A ceiling fan having $$3$$ blades of length $$80 \text{ cm}$$ each is rotating with an angular velocity of $$1200 \text{ rpm}$$. The magnetic field of earth in that region is $$0.5 \text{ G}$$ and angle of dip is $$30°$$. The emf induced across the blades is $$N\pi \times 10^{-5} \text{ V}$$. The value of $$N$$ is ______.

The EMF induced in a conducting rod rotating about one end in a magnetic field is given by:

$$\varepsilon = \frac{1}{2}B\omega L^2$$

Here, $$B$$ is the component of the magnetic field perpendicular to the plane of rotation, $$\omega$$ is the angular velocity, and $$L$$ is the length of the rod (blade). In this problem, each blade has length $$L = 80 \text{ cm} = 0.8 \text{ m}$$, the fan rotates at $$\omega = 1200 \text{ rpm} = \frac{1200 \times 2\pi}{60} = 40\pi \text{ rad/s}$$, the magnitude of Earth's magnetic field is $$B = 0.5 \text{ G} = 0.5 \times 10^{-4} \text{ T}$$, and the angle of dip is $$\delta = 30°$$.

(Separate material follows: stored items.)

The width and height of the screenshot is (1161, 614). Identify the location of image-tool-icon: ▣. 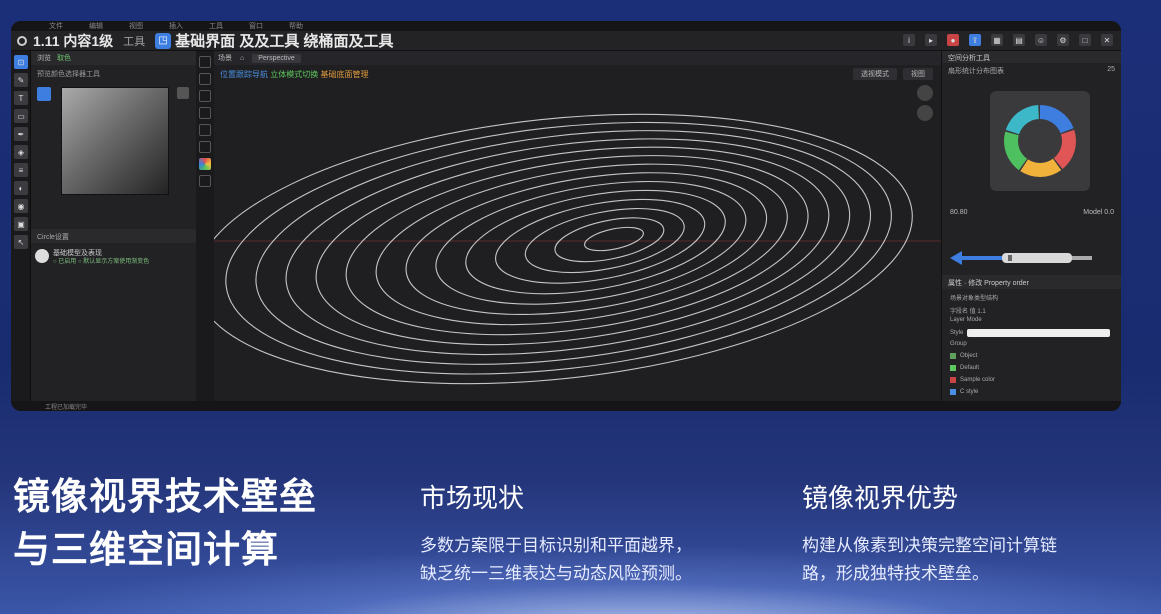
(21, 224).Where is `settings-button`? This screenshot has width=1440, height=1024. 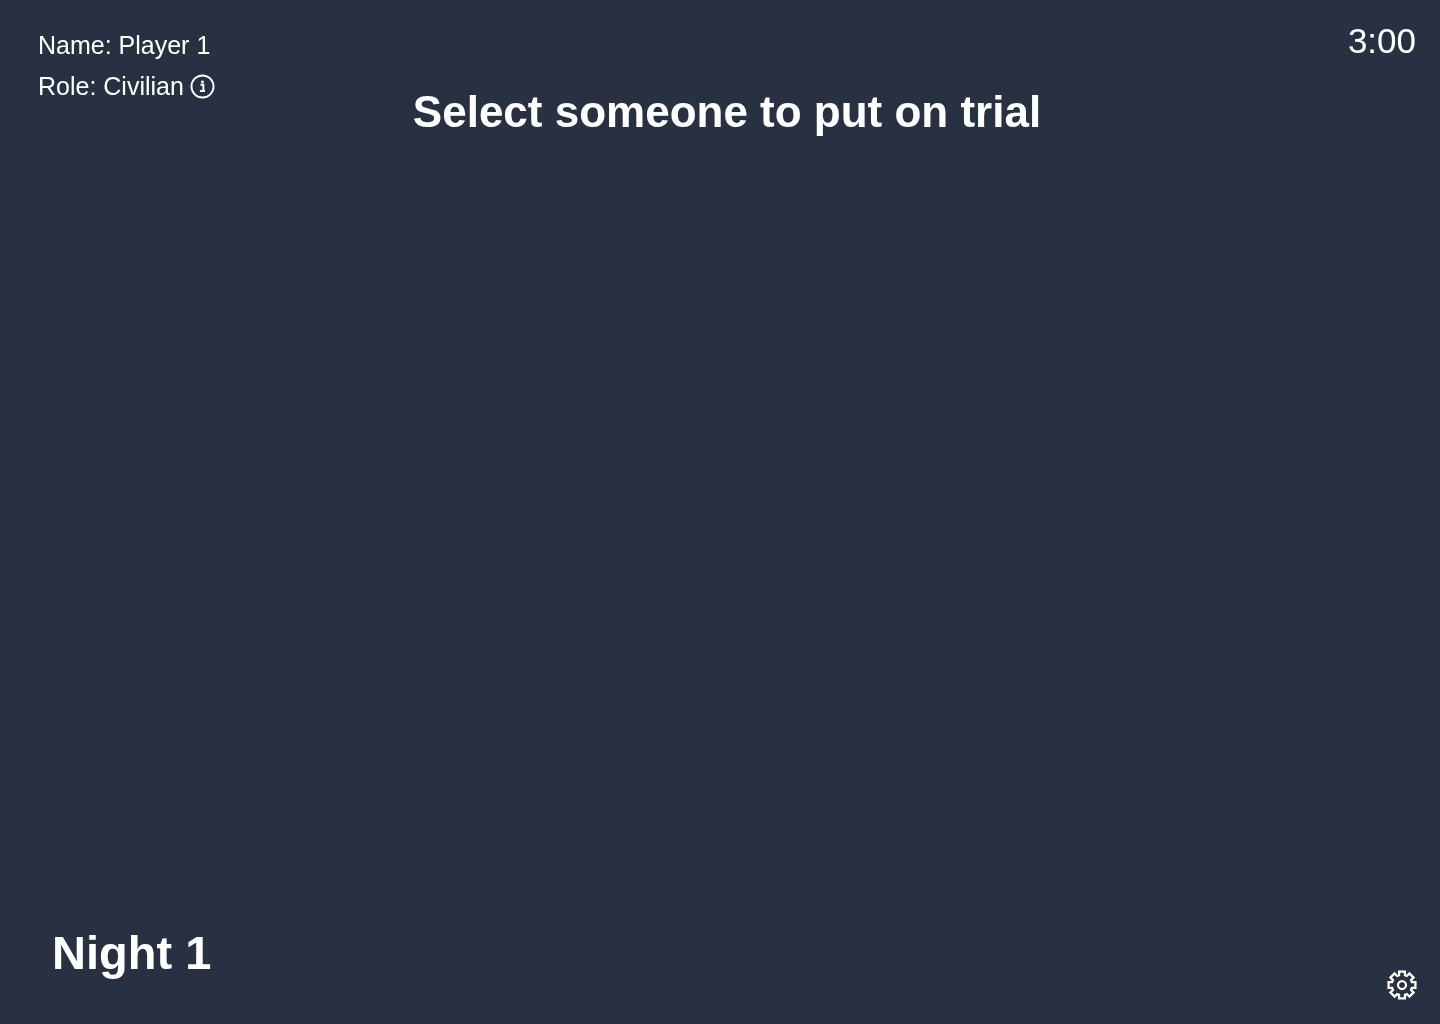 settings-button is located at coordinates (1402, 985). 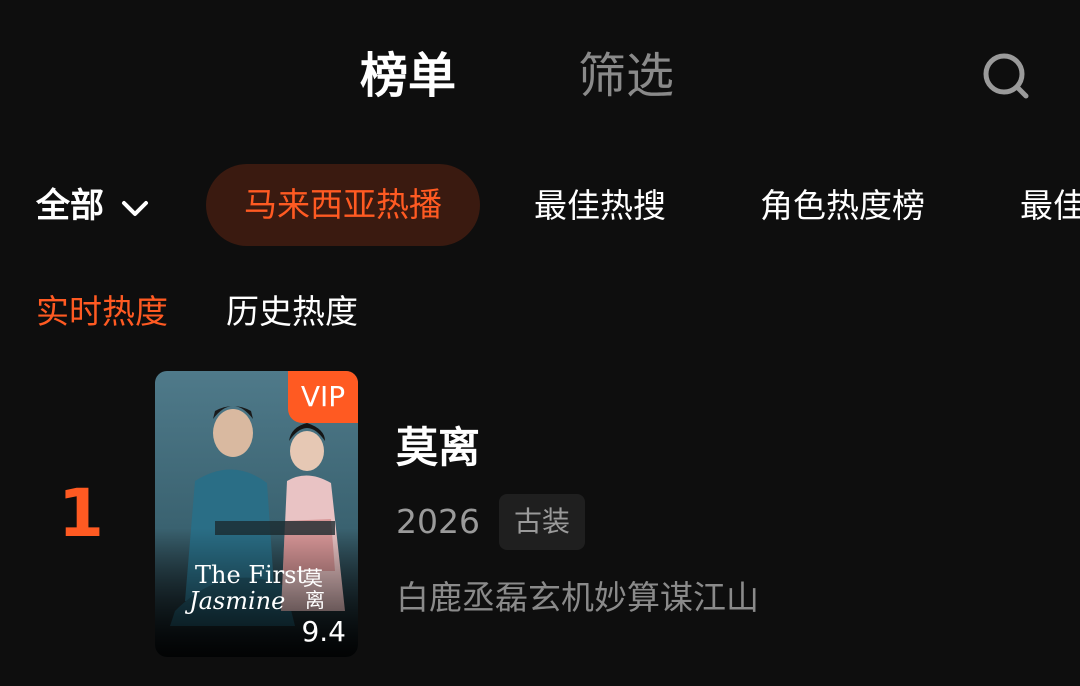 I want to click on chip-best-partial: 最佳, so click(x=1050, y=206).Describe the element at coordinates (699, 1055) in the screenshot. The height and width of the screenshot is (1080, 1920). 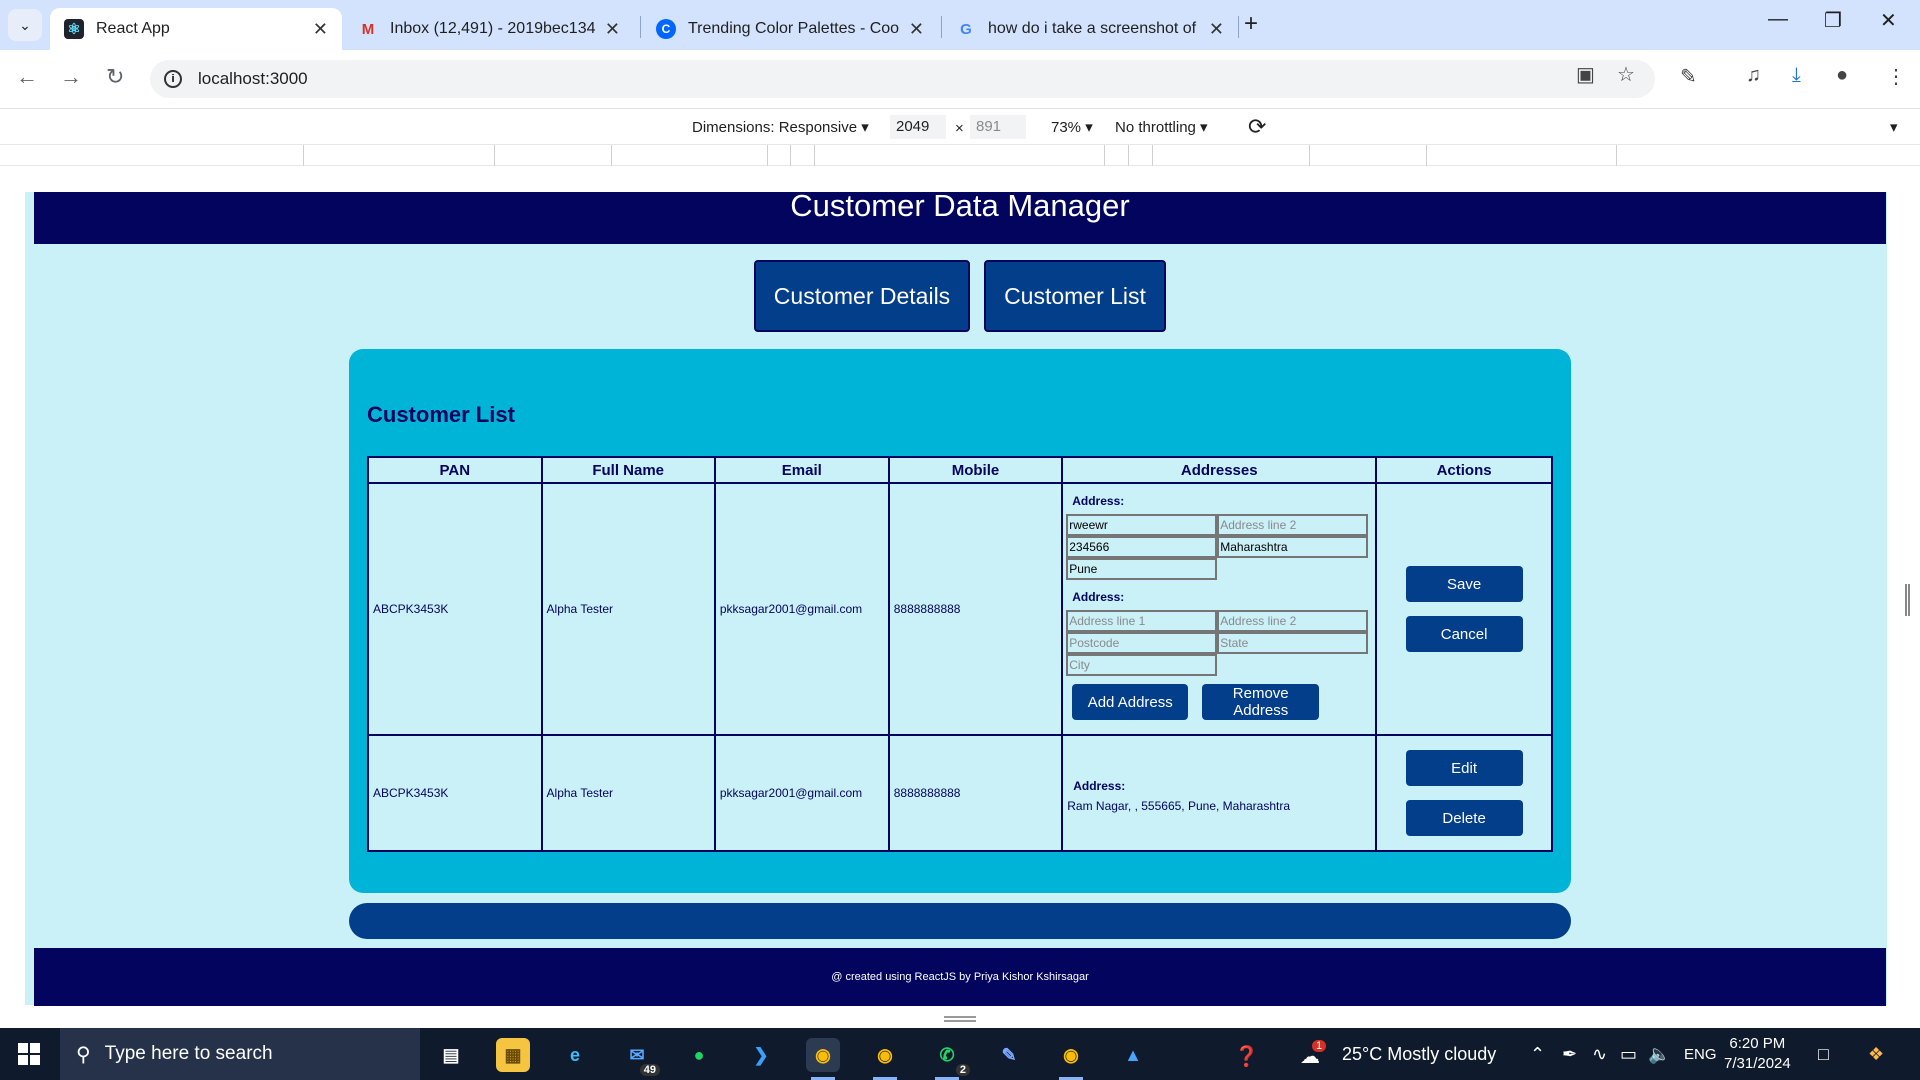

Since the fan rotates in the horizontal plane, the perpendicular (vertical) component of the magnetic field is

$$B_v = B \sin\delta = 0.5 \times 10^{-4} \times \sin 30° = 0.5 \times 10^{-4} \times 0.5 = 0.25 \times 10^{-4} \text{ T}$$

Substituting this into the expression for the induced EMF in one blade gives

$$\varepsilon = \frac{1}{2} \times B_v \times \omega \times L^2$$

$$\varepsilon = \frac{1}{2} \times 0.25 \times 10^{-4} \times 40\pi \times (0.8)^2$$

$$\varepsilon = \frac{1}{2} \times 0.25 \times 10^{-4} \times 40\pi \times 0.64$$

$$\varepsilon = \frac{1}{2} \times 0.25 \times 40 \times 0.64 \times \pi \times 10^{-4}$$

$$\varepsilon = \frac{1}{2} \times 6.4 \times \pi \times 10^{-4} = 3.2\pi \times 10^{-4} = 32\pi \times 10^{-5} \text{ V}$$

Comparing this result with the form $$N\pi \times 10^{-5}$$ shows that $$N = 32$$.